Growing up in Denver, Colorado, Jones, never imagined earning as much money as she currently does now in New York City. Her father and uncle grew up in poverty and became the first in their family to attend college. After earning his doctoral degree, her father became a professor at the University of Denver — serving as a beacon of the kind of mobility made possible by higher education.
So, when Jones graduated from Columbia Law School and started at a high-paying firm last year, she felt like she’d struck gold. But the reality of repaying her student loans soon kicked in. Jones currently owes $363,066 in federal loans for her law, master’s, and undergraduate degrees. Not to mention, she and her husband have another mouth to feed with the birth of their baby boy, Abraham, in April of last year.
They hoped to purchase a house so Abraham could have more space than their current one-bedroom apartment. But when the pause on loan payments ends this summer, Jones anticipated having to contribute $3,000 a month towards her loans, pulling her dream of buying a home further away.

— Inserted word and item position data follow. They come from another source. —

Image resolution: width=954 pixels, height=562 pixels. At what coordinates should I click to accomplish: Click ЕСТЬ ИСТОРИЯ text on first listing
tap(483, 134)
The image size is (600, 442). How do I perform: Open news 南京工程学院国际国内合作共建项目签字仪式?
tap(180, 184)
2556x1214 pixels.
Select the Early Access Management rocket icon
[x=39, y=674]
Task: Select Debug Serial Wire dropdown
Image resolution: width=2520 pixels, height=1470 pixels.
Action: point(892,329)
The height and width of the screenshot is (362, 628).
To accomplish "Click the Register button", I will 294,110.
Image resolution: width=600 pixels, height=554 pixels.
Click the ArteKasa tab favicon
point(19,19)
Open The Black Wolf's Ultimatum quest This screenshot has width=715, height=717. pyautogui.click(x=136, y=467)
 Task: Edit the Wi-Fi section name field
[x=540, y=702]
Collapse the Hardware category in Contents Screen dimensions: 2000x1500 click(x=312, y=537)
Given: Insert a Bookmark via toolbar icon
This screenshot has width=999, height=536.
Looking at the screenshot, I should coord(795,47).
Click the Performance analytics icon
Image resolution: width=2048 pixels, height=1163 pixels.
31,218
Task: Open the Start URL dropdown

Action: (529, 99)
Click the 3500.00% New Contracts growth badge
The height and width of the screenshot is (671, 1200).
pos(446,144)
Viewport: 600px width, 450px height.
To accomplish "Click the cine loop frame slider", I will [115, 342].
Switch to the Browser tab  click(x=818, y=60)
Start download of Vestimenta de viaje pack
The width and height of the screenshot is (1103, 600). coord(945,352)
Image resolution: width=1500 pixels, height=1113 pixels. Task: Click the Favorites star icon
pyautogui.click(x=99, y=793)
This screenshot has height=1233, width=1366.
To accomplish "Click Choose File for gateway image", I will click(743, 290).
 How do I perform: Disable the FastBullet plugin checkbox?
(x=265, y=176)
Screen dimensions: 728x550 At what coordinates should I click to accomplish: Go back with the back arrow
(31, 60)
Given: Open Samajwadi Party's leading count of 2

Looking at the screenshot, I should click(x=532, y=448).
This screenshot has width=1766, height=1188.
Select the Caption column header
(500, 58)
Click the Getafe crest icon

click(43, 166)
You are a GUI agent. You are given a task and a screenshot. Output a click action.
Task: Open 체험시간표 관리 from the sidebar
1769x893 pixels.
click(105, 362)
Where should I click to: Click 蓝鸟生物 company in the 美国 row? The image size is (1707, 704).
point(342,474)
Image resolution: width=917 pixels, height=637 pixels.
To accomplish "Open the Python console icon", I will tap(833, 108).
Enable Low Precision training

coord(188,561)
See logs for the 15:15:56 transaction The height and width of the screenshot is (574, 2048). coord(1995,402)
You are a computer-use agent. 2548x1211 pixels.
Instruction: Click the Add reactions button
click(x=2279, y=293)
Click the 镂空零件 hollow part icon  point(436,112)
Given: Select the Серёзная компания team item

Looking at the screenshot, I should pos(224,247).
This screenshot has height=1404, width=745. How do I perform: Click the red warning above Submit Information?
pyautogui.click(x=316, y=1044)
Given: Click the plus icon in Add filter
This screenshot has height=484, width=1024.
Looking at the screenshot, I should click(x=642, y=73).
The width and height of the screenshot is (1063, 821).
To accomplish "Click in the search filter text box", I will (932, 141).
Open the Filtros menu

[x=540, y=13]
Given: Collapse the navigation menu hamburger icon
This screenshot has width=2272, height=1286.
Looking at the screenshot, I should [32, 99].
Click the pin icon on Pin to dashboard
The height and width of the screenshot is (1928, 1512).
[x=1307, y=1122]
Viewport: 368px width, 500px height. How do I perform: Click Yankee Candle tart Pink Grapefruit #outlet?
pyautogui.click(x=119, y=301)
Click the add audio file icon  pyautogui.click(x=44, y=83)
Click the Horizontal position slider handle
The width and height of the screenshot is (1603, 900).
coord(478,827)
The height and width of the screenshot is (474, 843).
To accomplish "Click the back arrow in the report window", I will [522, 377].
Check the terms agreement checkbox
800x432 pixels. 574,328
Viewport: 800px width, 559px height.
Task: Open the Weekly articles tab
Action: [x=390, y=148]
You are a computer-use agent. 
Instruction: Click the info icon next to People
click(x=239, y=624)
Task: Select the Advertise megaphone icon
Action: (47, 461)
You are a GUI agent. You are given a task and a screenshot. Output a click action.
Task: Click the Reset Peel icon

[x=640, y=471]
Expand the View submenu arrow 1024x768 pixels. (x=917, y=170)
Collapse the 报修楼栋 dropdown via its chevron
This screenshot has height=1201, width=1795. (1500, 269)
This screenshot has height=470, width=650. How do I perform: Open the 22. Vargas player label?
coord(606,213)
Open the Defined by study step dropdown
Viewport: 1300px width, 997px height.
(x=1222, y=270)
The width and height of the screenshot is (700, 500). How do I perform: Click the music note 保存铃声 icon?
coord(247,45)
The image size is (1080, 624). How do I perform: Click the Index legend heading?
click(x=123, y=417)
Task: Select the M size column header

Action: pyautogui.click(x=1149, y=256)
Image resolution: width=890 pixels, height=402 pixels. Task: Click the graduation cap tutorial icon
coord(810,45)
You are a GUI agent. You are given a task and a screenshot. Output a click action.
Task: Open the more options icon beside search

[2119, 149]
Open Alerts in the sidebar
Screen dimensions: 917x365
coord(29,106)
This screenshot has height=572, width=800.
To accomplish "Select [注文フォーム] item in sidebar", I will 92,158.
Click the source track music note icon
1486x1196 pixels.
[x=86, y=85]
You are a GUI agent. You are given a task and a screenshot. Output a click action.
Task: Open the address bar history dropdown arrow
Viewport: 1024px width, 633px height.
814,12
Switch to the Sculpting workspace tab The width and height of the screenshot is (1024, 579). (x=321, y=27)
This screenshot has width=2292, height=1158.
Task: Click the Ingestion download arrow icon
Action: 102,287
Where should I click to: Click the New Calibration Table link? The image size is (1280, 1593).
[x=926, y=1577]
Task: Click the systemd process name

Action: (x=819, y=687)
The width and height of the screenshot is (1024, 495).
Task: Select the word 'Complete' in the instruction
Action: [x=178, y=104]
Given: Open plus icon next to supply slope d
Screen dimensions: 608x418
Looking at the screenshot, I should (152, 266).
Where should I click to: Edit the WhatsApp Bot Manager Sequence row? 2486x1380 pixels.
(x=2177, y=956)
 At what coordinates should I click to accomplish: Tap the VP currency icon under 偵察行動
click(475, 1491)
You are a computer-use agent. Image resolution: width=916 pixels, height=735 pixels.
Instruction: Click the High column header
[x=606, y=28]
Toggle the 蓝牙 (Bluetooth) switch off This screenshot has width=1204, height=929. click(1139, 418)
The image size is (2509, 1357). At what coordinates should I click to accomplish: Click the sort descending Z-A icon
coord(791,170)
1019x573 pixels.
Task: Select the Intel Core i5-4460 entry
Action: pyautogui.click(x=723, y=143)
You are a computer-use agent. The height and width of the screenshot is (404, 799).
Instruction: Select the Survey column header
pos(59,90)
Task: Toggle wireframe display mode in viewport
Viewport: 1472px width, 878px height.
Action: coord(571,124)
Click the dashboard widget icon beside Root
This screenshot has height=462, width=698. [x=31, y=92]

“It feels really crushing,” Jones said.
Many mothers with student loan debt face the same dilemma. According to a study by the American Association of University Women, women spend an average $920 per month on housing, $396 on car loans or leases, and $307 on student loans. For the 16 percent who are mothers, an additional $520 goes towards childcare every month – leaving them with a monthly deficit of $372.
Dr. Richelle Brooks, a K-12 principal and founder of ReTHINK It, an organization dedicated to addressing systemic racism in education, also feels this deficit.
Once the pause on loan payments ends in a few months, Dr. Brooks will need to contribute $598 a month towards her $240,000 student debt through an income-repayment plan. As a single mother of two, she does not see this as an option. “I am in the hole each month. Where is that $598 going to come from?” she said.
As the co-founder of the Los Angeles chapter of The Debt Collective, a national union of debtors, Dr. Brooks advocates for full student loan cancellation as a means for economic justice. “I’d even go so far as to say that indebtedness is Jim Crow 2.0,” she said.